## What needs to be done
Write out the stretch of lines below that begins at the line with "Expand the Total Blocking Time metric" and ends at the line with "Screen dimensions: 931x506", including both, exactly as given and nothing more.

START Input data

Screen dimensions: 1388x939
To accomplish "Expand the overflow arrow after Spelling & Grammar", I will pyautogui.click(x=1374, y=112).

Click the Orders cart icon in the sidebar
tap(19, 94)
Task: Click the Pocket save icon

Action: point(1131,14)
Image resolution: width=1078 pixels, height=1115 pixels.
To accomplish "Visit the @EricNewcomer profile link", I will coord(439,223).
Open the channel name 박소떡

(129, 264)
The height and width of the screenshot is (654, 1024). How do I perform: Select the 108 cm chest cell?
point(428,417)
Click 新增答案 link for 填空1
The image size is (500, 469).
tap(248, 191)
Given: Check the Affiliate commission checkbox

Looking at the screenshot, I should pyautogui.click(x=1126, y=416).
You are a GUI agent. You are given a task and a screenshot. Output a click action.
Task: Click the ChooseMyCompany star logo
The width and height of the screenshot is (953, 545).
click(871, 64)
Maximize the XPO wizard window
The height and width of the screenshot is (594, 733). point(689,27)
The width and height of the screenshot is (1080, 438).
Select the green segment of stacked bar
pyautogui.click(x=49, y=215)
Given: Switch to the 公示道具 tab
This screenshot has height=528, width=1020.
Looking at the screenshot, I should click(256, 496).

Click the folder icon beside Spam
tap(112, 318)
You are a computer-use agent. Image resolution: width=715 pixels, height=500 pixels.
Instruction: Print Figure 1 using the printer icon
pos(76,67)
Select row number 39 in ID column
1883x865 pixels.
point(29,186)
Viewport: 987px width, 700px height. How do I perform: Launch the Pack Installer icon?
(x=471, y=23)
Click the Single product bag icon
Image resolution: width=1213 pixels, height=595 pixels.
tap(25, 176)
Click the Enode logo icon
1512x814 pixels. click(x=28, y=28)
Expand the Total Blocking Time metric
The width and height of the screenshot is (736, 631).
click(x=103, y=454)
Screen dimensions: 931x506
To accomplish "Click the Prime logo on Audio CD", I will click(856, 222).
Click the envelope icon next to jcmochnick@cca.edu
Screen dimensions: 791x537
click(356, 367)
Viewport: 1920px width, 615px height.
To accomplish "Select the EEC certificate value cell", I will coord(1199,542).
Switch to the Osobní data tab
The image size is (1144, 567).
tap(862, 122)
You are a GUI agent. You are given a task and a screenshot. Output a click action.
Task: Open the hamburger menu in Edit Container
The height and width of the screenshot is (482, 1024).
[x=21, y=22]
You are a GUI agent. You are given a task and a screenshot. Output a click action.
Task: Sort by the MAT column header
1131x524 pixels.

END Input data

## Completed task
Expand the Total Blocking Time metric
The width and height of the screenshot is (736, 631).
click(x=103, y=454)
Screen dimensions: 931x506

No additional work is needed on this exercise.